#### MATERIAL PROVIDED

:::

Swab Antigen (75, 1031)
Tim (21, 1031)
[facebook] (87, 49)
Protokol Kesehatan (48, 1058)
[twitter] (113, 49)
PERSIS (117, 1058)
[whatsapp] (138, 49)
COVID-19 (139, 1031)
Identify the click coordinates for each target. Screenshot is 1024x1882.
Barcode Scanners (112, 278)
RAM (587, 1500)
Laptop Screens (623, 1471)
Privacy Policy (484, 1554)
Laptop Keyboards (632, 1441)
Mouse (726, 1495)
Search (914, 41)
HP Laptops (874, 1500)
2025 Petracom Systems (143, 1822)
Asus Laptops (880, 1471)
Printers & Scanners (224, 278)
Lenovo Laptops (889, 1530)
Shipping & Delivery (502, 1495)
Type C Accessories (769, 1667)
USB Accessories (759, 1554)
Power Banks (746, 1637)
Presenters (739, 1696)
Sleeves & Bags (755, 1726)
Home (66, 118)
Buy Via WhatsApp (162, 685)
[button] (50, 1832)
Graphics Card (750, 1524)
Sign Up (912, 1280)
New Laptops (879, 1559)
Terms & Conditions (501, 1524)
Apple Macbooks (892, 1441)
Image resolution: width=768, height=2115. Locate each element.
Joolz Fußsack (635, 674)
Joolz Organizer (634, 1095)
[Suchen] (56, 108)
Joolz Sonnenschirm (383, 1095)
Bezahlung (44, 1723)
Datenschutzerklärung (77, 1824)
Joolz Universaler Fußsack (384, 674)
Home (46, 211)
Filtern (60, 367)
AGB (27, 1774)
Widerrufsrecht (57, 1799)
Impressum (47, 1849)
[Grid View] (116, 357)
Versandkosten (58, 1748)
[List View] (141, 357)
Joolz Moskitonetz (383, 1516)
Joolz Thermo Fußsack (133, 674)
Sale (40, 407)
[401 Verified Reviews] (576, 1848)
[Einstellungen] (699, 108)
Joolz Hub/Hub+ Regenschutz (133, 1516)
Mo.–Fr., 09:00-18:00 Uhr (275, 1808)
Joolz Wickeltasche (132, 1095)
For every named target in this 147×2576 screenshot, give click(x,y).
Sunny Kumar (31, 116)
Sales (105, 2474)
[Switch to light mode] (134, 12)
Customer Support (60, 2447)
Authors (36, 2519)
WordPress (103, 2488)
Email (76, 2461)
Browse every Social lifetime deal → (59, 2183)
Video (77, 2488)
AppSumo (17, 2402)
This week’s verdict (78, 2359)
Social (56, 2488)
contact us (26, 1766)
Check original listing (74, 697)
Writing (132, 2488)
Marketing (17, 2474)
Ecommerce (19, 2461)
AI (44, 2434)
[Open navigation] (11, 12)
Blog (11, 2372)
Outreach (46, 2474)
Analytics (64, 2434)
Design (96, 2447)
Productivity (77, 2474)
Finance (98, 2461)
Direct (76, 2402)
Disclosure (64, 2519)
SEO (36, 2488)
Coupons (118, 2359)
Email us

:::

Copy each line above that contains the string "Social".

#### RESULT FOR THIS EXERCISE
Browse every Social lifetime deal → (59, 2183)
Social (56, 2488)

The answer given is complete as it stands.